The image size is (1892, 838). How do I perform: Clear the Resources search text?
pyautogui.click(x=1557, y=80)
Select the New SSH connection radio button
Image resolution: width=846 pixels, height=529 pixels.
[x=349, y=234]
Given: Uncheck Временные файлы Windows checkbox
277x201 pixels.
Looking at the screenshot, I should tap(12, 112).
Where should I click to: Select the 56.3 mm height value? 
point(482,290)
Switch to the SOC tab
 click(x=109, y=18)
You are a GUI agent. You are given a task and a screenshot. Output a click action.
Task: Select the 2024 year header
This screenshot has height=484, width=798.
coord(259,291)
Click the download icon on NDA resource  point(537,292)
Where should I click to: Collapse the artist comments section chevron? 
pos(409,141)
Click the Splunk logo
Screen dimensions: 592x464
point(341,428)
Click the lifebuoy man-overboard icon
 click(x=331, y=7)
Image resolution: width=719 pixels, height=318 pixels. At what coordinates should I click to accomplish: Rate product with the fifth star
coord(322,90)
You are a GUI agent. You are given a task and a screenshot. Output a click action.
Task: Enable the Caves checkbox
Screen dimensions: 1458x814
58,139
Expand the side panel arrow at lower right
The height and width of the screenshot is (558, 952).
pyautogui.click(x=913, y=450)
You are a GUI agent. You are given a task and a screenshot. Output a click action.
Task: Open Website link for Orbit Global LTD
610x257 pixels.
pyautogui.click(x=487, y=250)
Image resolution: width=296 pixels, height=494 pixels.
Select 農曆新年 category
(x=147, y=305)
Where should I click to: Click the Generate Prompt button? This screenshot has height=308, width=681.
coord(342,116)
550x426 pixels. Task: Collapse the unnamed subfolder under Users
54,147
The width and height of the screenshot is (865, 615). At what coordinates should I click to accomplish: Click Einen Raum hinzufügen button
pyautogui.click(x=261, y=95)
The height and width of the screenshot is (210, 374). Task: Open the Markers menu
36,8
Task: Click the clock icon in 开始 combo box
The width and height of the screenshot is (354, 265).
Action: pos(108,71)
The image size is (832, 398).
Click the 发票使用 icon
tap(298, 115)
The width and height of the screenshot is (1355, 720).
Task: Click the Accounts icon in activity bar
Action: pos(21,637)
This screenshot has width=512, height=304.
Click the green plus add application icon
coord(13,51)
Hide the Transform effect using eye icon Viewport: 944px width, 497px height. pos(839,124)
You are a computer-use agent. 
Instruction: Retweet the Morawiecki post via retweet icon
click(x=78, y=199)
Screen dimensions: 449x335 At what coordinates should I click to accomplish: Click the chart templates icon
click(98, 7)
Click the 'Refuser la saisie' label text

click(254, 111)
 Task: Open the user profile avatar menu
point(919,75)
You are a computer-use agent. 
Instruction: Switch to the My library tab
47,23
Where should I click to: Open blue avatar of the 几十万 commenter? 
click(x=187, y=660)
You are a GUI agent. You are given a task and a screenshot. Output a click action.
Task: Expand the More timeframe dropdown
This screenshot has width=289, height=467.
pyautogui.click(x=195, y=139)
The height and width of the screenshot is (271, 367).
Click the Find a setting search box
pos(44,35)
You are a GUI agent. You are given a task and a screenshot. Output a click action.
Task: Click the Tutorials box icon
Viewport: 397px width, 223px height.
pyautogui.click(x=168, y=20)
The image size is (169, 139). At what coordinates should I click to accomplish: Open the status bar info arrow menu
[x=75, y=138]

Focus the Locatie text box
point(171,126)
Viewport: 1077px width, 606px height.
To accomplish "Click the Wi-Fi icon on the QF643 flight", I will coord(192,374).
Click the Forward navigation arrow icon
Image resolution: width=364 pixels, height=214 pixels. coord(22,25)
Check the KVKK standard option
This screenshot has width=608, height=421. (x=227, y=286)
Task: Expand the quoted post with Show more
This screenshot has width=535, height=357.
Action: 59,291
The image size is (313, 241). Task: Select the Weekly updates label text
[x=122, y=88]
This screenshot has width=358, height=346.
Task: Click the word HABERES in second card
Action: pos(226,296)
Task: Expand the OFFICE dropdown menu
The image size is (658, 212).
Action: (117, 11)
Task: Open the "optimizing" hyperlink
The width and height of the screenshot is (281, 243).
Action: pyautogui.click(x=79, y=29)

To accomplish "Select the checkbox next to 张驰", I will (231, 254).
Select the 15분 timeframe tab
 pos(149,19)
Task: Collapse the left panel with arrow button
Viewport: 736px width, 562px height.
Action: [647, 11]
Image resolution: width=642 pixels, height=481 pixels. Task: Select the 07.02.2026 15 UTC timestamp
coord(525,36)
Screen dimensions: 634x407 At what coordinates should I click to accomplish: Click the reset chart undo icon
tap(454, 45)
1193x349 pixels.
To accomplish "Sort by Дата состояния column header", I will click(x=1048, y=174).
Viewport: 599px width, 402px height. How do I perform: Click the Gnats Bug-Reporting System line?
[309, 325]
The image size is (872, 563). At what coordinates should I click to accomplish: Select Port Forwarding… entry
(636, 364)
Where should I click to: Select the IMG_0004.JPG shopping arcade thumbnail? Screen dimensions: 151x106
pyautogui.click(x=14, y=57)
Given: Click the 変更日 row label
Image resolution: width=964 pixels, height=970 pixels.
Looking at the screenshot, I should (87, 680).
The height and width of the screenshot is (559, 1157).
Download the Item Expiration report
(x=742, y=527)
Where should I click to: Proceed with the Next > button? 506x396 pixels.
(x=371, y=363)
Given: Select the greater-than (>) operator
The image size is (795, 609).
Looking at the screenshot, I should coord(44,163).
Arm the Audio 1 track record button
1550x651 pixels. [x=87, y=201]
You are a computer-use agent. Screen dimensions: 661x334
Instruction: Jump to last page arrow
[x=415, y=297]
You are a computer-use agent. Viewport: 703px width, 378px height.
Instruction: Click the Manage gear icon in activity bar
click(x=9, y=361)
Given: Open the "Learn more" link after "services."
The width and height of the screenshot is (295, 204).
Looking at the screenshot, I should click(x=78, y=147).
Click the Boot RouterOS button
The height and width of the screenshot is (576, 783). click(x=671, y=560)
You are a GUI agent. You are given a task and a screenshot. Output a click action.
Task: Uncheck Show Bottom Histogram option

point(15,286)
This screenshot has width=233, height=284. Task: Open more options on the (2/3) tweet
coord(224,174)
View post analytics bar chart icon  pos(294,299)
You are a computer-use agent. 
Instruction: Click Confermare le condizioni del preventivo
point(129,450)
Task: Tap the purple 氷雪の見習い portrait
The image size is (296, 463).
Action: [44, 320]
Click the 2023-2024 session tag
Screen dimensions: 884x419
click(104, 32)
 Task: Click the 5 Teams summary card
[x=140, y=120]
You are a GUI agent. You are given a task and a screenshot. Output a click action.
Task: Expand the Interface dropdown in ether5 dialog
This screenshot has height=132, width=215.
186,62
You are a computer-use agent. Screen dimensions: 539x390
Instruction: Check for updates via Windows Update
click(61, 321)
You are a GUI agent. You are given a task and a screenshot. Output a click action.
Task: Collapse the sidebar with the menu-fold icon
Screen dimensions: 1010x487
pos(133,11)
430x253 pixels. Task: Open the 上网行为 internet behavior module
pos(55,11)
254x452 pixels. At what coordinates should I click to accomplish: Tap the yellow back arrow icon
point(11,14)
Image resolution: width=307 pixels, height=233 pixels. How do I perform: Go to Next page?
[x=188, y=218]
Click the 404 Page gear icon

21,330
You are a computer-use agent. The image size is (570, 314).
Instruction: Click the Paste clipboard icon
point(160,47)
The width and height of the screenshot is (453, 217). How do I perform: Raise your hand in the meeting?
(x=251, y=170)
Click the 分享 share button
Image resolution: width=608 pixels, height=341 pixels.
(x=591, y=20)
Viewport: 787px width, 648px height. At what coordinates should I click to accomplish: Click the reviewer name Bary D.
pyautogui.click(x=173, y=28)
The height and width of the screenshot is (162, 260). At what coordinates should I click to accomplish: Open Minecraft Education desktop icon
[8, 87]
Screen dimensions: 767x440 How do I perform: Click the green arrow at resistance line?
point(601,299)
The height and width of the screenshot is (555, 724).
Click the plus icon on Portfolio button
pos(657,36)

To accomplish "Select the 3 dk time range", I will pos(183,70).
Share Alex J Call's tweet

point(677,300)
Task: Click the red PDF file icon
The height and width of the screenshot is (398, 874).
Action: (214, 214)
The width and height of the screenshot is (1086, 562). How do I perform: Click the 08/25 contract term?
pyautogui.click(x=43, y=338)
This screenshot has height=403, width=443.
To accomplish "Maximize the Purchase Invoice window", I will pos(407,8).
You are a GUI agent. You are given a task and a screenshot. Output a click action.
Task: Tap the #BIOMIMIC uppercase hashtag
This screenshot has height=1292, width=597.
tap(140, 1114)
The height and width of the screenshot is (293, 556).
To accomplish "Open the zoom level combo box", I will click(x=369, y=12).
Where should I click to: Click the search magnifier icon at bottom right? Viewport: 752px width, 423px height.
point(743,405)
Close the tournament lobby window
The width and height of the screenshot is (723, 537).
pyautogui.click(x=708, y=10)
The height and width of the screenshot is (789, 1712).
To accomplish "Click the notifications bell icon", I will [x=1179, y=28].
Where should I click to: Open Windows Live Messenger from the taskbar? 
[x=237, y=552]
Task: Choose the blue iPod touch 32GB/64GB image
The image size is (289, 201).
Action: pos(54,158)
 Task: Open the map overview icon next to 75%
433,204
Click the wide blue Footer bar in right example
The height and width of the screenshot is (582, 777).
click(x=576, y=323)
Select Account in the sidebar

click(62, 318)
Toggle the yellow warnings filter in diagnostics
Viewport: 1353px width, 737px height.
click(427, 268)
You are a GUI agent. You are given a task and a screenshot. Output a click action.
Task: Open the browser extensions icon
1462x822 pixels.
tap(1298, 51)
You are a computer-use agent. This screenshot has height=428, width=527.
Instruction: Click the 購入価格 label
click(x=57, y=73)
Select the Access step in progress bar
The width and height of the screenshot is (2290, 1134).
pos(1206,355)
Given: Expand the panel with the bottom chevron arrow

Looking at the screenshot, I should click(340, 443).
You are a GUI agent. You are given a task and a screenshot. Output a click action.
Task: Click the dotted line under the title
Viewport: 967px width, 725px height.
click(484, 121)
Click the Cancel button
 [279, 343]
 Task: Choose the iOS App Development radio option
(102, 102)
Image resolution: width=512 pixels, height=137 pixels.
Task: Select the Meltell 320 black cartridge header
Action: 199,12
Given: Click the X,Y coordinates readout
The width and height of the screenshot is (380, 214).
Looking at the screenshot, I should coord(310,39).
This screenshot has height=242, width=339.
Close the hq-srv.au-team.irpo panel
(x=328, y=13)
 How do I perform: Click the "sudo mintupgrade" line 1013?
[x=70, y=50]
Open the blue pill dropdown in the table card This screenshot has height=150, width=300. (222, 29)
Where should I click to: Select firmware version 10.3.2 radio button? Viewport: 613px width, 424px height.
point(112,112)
------------------------------------------------
| What is expected |
In the listing above, find the lines holding the word "combo" and copy them.

| Written solution |
Task: Click the clock icon in 开始 combo box
To accomplish "Open the zoom level combo box", I will click(x=369, y=12).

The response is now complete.